GIVEN PASSAGE —
****
Malthus was born into a well-off family in late 18th century England, and he becomes the world's first salaried economist, in the pay of the East India Company. DonŐt be confused by his being styled the Reverend Malthus, he was no mere country parson. He taught at the training ground for officers of the East India Company, Haileybury College. The company started in 1600 with a charter from Elizabeth 1 to monopolize trade with Asia, and by Malthus' day agents of the company ruled India, Burma and Hong Kong for the British crown, so that one fifth of the world's population was under its authority, backed by the companyŐs own armies, who fought under the flag of St George. It's no coincidence that somebody in Malthus' position, at that time and place, would be involved in devising a science of "economics", and its associated discourses of "scarcity", "laissez faire", and "poverty". The English scene that Malthus is born into was in radical transition from a world of custom and commons to one based on the absolutization of private property, in which the actual producers of food are being cut off from the land as a means of livelihood. And that's a very specific move that the capitalists and landlords in parliament are making.
So here is the essential point: the people of England, I mean the commoners, in 1800 are living the new scarcity that is being produced around them. They are being literally excluded by fences enclosing the common land and by the extinction of the customary rights of common, which I will come back to. This is the same process, described so powerfully by Thomas More originally in Utopia in 1515, and later by E. P. Thompson and his students, that is now ruthlessly in train around the globe under the sign of "structural adjustment" and "conditionalities" devised by the IMF and the World Bank. George Caffentzis, the philosopher of money, and his colleagues in the Midnight Notes Collective were the first, in the early 1980s, to develop the idea that the neoliberal project is, in its essence, a form of "new enclosures", creating this time a fully globalized proletariat. Expropriation of the commons was, in other words, not a one-time event at the dawn of capitalism. And Malthus was the economist rationalizing and justifying the cutting off, the rendering scarce, of subsistence to the laboring poor, in the name of thrift and self-control and the efficiency of private property. The voice of the poet John Clare speaks to us across the years, as an indelible witness to the enclosure of the landscape around his village of Helpston. The "dismal" science of economics is contemporaneous with this process of proletarianization. It would be hard to exaggerate the role of Malthus and the way his assumptions are built not just into economics, but into a whole range of modern forms of knowledge, for example, biology, genetics, demography. These disciplines bear the stamp of Malthus.
****
INFORMATION SHOWN —
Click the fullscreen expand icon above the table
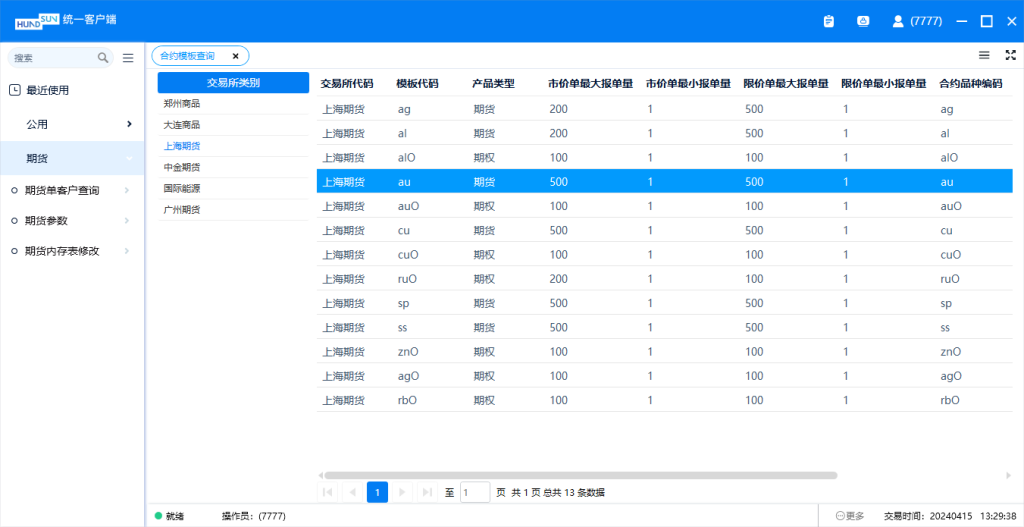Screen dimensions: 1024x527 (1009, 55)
****
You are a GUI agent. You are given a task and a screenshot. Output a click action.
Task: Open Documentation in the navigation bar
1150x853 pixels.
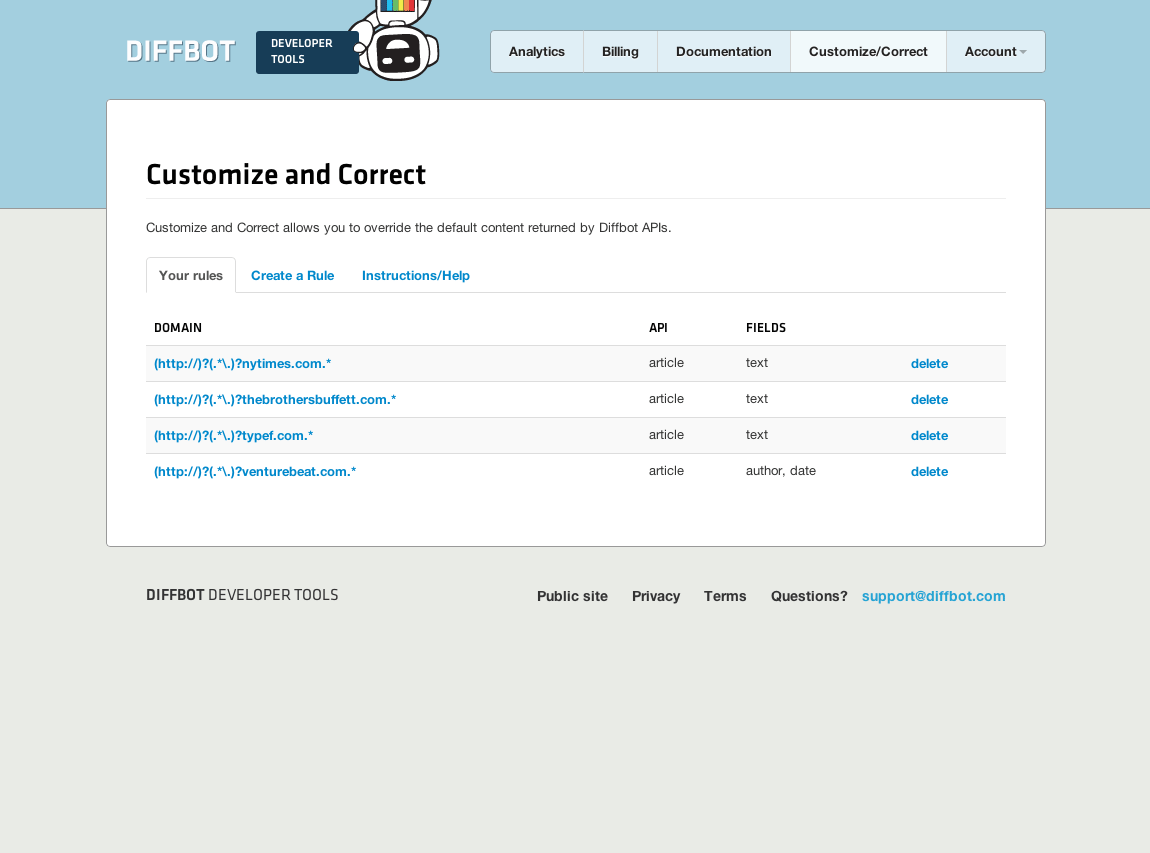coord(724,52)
****
WHAT YOU NEED TO DO —
Answer these questions from the passage on Malthus.
1. At which college did Malthus teach?
2. In what work, and in what year, did Thomas More first describe the process of enclosure?
3. Around which village did John Clare witness the enclosure of the landscape?
Answer from the passage on Malthus alone.

ANSWER TO THE PROBLEM —
1. Haileybury College
2. Utopia, 1515
3. Helpston